Stated problem:
Reproduce the stretch of the game-builder guide from "1. currency_label —" through "uses HP bars.", word for word.

Text block:
16. Per-game engine flags

Engine flags reskin the HUD without writing code — perfect for tribute games like Zelda.

Steps

  1. currency_label — string, e.g. "Rupees" or "Gold". Replaces the HUD currency name.
  2. currency_icon — single glyph, e.g. "💎" or "🪙". Replaces the coin icon.
  3. display_hp — set to "hearts" to render life as Zelda-style hearts; anything else uses HP bars.
  4. hp_per_heart — number (default 4). How many HP one heart represents.

Tips

  • The pre-built Zelda tribute under the admin account uses all four flags — copy that game as a template.

17. Publishing and sharing

When your game is ready, publish it to get a shareable URL.

Steps

  1. Open Publish, give your game a public slug.
  2. Click Publish. Your game goes live at /play/<slug>.
  3. Share the link. Players don't need an account to play.
  4. Re-publish at any time to push updates — the slug stays the same.

18. Keyboard reference

Steps

  1. Arrow keys / WASD — move the party leader.

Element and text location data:
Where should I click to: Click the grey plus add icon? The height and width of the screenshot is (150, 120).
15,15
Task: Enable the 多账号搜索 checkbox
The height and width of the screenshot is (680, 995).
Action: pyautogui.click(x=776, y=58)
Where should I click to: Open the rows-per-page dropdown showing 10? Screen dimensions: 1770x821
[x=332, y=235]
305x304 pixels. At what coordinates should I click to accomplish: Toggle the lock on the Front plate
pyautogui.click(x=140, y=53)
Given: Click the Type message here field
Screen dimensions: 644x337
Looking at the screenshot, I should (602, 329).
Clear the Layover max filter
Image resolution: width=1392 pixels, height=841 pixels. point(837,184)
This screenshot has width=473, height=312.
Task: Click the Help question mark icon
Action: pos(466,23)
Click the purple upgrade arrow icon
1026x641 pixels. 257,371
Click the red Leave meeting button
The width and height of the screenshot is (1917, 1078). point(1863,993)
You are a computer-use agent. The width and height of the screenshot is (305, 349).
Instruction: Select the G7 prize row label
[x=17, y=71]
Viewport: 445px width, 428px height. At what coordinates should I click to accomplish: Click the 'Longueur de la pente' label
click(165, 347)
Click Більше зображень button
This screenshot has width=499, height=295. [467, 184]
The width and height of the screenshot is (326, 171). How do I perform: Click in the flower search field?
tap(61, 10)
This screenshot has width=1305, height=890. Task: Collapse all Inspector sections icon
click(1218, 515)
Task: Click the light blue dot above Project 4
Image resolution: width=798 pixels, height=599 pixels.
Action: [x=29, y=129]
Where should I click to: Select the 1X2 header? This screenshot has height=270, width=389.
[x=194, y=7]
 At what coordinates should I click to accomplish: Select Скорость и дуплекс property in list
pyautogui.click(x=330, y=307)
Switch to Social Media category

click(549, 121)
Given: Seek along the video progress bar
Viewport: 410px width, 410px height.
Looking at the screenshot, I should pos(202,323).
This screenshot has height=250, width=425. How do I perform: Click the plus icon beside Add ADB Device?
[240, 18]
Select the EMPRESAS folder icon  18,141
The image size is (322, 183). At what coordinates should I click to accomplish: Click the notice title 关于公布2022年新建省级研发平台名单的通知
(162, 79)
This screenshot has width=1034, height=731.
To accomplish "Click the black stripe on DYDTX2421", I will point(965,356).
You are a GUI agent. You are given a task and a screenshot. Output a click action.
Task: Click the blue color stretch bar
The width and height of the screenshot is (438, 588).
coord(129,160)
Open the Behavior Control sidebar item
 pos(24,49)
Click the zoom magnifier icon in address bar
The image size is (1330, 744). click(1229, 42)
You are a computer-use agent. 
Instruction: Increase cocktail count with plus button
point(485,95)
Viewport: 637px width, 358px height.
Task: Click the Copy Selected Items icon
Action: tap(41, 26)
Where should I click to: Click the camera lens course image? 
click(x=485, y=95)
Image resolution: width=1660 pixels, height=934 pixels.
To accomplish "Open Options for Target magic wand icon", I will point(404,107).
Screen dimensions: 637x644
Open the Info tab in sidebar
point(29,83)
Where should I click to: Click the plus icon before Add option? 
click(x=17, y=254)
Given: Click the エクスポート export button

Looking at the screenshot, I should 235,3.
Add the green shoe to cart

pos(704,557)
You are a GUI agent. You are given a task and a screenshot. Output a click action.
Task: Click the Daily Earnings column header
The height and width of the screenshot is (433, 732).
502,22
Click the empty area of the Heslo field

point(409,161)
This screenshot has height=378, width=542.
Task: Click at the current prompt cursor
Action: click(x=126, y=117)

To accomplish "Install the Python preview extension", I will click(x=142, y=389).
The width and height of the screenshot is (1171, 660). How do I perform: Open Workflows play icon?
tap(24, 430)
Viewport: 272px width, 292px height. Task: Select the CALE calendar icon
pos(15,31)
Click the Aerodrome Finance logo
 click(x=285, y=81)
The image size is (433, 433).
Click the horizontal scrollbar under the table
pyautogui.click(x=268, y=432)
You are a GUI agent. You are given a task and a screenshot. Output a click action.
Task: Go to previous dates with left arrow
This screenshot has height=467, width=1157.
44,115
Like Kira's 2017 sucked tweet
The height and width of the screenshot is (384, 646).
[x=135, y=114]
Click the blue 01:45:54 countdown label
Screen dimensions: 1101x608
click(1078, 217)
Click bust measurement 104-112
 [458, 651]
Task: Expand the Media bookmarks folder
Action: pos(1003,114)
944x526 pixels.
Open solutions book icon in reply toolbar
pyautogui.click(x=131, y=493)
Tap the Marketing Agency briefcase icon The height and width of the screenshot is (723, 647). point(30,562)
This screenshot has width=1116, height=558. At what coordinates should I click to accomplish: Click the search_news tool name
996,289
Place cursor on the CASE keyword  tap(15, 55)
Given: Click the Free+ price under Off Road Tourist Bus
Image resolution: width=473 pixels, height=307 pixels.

Final result:
1. currency_label — string, e.g. "Rupees" or "Gold". Replaces the HUD currency name.
  2. currency_icon — single glyph, e.g. "💎" or "🪙". Replaces the coin icon.
  3. display_hp — set to "hearts" to render life as Zelda-style hearts; anything else uses HP bars.